▶ **Passage du document**:
La Dixième Symphonie de Mahler pose de nombreux problèmes au musicien,
musicologue ou chef d'orchestre assez téméraire pour en tenter une édition. Sa
composition date d'une période de crise artistique générale en Allemagne :
l'attaque féroce contre la composition tonale menée par des compositeurs comme
Arnold Schoenberg coïncidait avec un retour aux styles classiques des plus
évidents dans Der Rosenkavalier de Richard Strauss, terminé la même année
que la dernière symphonie de Mahler. Le compositeur n'ignorait pas les modes et
les fluctuations de l'époque, son propre style évoluant au même moment, ce qui
n'ajoute que des difficultés à l'achèvement de sa partition. La première version
d'exécution, ou « en progrès », comme on dit maintenant, prend d'énormes
libertés avec l'ébauche de Mahler. Entreprise par Clinton Carpenter en 1946,
elle a été terminée seulement en 1966 et la première exécution n'a eu lieu que
beaucoup plus tard, en 1983. L'édition de Joe Wheeler, commencée en 1953 et qui
a connu quatre versions successives, se situe à l'opposé de l'éventail
stylistique, allégeant parfois les textures du compositeur, par exemple – ce que
Mahler aurait peut-être fait lui-même, étant donné le contexte moderniste et
surtout après Das Lied von der Erde, qui l'avait précédé.
La version standard, qui sera diffusée le 5 mars à la Chaîne culturelle, a
été réalisée par Deryck Cooke (avec l'aide de Berthold Goldschmidt) sur une
période de trois décennies, en trois versions, lesquelles ont toutes été
entendues et enregistrées. Cooke, un musicologue extrêmement fin, connaissait
comme nul autre l'oeuvre symphonique de Mahler, ce qui lui a servi au moment de
concevoir le contrepoint et l'orchestration. Néanmoins, certaines de ses
décisions ont été contestées : sa répétition complète de la section « A » à la
fin du quatrième mouvement (Mahler avait indiqué un da capo, mais aurait
vraisemblablement ajouté des variations à la répétition, comme Cooke le
reconnaît) ; l'utilisation du tambour militaire plutôt que la grosse caisse ; et
l'écriture des motifs du « Purgatoire » reprise dans le dernier mouvement pour
les cuivres graves plutôt que les cordes graves. Cependant, ce sont là des
objections relativement mineures à l'édition de concert de Cooke – une
appellation de son cru, Cooke croyant fermement que Mahler aurait révisé
l'oeuvre au moment de l'orchestration (tâche que le compositeur a différé pour
apporter des corrections à sa Neuvième Symphonie à
l'hiver de 1910-1911). Plus récemment, Remo Mazzetti a relevé à son tour le défi
et produit une édition qui épaissit l'orchestration, ajoute du contrepoint et
une variation de la récapitulation dans le quatrième mouvement. La version de
Mazetti ne fait cependant pas encore partie de la tradition en
concert.

Données enregistrées:
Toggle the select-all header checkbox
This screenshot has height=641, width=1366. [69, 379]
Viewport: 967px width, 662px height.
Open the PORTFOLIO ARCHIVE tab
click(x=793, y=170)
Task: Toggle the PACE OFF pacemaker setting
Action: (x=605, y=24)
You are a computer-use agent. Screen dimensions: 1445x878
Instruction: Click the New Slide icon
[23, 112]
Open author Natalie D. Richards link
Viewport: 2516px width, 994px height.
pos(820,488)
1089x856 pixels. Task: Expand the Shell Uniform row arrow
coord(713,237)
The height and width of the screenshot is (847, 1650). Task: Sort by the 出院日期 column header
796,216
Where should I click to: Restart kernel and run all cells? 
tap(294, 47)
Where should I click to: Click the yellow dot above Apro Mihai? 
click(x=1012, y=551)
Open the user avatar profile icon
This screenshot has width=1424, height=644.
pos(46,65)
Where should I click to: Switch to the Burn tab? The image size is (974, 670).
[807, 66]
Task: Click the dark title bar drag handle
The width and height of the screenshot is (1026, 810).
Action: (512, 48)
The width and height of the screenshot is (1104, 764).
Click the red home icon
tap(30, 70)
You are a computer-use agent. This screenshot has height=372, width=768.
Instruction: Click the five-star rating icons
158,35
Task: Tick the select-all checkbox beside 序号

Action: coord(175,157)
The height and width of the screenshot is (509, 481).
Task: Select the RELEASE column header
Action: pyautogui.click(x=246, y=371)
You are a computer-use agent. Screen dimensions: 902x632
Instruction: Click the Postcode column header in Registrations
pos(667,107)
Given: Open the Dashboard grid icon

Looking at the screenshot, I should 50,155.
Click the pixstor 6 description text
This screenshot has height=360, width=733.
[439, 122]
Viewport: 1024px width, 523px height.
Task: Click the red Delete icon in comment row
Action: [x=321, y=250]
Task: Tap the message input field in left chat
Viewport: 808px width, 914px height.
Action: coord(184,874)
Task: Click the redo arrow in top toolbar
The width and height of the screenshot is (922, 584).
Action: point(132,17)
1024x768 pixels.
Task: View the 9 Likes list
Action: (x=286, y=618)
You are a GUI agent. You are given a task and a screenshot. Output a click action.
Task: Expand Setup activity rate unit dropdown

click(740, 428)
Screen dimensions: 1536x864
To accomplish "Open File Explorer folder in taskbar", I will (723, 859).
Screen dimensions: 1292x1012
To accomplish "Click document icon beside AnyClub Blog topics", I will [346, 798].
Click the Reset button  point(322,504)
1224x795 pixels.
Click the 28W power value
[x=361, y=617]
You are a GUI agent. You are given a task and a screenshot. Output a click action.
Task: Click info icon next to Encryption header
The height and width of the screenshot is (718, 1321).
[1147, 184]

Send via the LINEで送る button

▶ **Travail à faire**:
Répondez aux questions suivantes d'après le passage sur la Dixième Symphonie de Mahler.
(a) En quelle année Clinton Carpenter a-t-il entrepris sa version d'exécution ?
(b) Qui a aidé Deryck Cooke à réaliser la version standard ?
(c) Quel instrument Cooke a-t-il utilisé à la place de la grosse caisse ?

▶ **Réponse attendue**:
(a) En 1946.
(b) Berthold Goldschmidt.
(c) Le tambour militaire.